> _Exercise requirements_: Each line below that includes the word "will" is to be reported.

> _Record set_:
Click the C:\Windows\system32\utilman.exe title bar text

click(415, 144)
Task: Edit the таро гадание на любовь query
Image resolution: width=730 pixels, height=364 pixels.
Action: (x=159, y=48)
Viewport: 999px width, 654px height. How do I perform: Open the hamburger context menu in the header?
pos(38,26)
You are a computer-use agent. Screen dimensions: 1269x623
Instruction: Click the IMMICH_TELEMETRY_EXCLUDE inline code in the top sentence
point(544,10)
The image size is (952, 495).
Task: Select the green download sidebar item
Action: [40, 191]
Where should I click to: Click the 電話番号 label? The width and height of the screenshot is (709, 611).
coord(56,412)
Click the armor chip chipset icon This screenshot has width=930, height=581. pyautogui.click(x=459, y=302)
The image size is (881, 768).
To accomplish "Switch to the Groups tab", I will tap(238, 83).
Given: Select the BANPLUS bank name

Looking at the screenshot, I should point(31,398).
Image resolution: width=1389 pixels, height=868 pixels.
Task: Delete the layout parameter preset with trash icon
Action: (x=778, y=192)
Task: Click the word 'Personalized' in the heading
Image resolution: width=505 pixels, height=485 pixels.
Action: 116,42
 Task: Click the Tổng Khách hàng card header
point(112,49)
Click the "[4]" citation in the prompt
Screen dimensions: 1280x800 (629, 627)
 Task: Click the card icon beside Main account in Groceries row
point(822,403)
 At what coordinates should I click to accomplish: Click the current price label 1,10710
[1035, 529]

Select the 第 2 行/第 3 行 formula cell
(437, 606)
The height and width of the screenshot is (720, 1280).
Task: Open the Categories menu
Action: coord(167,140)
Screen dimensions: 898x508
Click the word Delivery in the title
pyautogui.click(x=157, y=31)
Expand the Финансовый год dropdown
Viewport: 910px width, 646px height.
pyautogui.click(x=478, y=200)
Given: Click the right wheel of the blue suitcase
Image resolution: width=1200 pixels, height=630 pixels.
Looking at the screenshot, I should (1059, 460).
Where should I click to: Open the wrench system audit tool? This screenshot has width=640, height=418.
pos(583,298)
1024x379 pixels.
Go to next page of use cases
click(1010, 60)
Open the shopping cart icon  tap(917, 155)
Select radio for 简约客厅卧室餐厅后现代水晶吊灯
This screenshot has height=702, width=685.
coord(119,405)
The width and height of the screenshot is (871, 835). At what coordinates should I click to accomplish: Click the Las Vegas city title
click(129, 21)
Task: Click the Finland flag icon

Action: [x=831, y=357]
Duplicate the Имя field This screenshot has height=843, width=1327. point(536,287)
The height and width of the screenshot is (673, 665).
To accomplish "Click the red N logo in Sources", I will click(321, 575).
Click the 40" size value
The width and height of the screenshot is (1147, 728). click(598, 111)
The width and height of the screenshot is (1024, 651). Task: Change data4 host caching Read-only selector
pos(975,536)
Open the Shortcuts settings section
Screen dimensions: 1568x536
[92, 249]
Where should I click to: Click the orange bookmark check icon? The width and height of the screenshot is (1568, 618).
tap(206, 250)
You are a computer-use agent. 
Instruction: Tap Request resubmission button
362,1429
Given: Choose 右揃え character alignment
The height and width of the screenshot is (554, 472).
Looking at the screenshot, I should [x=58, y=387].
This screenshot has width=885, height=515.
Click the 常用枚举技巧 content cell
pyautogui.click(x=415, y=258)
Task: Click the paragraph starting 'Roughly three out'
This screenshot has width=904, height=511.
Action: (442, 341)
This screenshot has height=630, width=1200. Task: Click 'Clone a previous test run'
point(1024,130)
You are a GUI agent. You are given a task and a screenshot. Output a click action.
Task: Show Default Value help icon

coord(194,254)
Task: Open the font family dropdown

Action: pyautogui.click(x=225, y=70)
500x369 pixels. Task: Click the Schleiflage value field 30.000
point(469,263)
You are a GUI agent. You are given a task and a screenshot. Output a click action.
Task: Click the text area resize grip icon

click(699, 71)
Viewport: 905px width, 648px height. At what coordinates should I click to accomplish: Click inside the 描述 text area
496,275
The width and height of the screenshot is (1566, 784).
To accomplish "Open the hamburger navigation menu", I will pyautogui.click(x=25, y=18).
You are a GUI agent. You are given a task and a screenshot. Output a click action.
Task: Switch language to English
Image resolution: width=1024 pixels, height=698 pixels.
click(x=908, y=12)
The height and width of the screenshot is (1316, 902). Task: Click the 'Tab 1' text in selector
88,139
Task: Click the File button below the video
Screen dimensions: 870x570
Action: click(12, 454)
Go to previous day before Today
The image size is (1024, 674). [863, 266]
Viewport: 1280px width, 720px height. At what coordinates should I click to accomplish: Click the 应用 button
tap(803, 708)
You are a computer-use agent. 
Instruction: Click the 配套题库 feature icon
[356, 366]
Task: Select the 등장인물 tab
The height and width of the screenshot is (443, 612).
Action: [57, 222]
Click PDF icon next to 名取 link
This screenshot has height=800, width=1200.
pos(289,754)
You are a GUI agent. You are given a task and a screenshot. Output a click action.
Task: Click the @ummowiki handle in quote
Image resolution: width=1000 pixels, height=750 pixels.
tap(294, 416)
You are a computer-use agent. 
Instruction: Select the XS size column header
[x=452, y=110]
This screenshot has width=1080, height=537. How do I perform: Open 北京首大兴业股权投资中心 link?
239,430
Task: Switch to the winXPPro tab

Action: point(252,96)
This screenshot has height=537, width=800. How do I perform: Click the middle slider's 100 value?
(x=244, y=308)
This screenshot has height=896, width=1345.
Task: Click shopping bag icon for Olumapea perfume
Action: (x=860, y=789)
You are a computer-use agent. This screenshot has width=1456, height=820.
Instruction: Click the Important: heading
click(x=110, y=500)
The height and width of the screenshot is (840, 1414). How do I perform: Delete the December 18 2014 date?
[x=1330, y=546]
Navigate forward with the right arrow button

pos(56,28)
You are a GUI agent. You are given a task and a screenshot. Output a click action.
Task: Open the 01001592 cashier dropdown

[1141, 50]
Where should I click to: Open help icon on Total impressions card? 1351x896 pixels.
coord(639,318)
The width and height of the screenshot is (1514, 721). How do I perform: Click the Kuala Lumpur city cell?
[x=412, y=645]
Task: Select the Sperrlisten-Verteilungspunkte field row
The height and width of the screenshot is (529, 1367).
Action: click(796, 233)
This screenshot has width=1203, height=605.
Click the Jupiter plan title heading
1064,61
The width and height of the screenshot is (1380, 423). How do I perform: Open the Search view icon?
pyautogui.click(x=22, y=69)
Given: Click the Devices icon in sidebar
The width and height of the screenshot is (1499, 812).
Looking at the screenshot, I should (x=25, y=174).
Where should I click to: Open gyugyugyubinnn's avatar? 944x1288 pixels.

> _Expected answer_:
To accomplish "Switch to the Groups tab", I will tap(238, 83).
To accomplish "Click the red N logo in Sources", I will click(321, 575).
To accomplish "Open the hamburger navigation menu", I will pyautogui.click(x=25, y=18).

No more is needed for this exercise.